Die Dauer eines vorausgegangenen Praktikums ist nicht auf die Probezeit in einem folgenden Berufsausbildungsverhältnis anzurechnen. Auf den Inhalt und die Zielsetzung des Praktikums kommt es nicht an, entschied das BAG in einem aktuellen Fall.

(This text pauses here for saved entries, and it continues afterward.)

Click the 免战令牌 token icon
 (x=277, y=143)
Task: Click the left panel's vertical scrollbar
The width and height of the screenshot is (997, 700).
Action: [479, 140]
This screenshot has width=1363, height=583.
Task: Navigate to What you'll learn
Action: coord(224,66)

In dem Streitfall hatte sich der Kläger im Frühjahr 2013 bei der Beklagten um eine Ausbildung zum Kaufmann im Einzelhandel beworben. Die Beklagte versprach ihm die Aufnahme der Ausbildung zum 1. August. Zur Überbrückung schlossen die Parteien einen „Praktikantenvertrag“ mit einer Laufzeit bis zum 31. Juli. Nach dem gesonderten Berufsausbildungsvertrag begann anschließend die Ausbildung mit einer Probezeit von drei Monaten. Im Oktober kündigte die Beklagte das Berufsausbildungsverhältnis. Der Kläger hielt die Kündigung für unwirksam. Das dem Berufsausbildungsverhältnis vorausgegangene Praktikum sei auf die Probezeit anzurechnen. Die Beklagte habe sich bereits während des Praktikums ein vollständiges Bild über ihn machen können.
Kein Erfolg vor dem BAG
Vor dem Bundesarbeitsgericht hatte der Kläger keinen Erfolg (Urteil vom 19.11.2015, Az. 6 AZR 844/14). Das Berufsbildungsgesetz schreibt vor, dass das Berufsausbildungsverhältnis mit einer Probezeit beginnt. Beide Vertragspartner sollen damit ausreichend Gelegenheit haben, die für die Ausbildung im konkreten Ausbildungsberuf wesentlichen Umstände eingehend zu prüfen. Dies ist nur unter den Bedingungen des Berufsausbildungsverhältnisses mit seinen spezifischen Pflichten möglich – nicht bei einem Praktikum. Das Berufsausbildungsverhältnis konnte daher während der Probezeit gemäß § 22 Abs. 1 BBiG ohne Einhalten einer Kündigungsfrist gekündigt werden, denn das Praktikum war nicht zu berücksichtigen. Dasselbe würde auch dann gelten, wenn es sich hierbei nicht um ein Praktikum, sondern um ein Arbeitsverhältnis gehandelt hätte.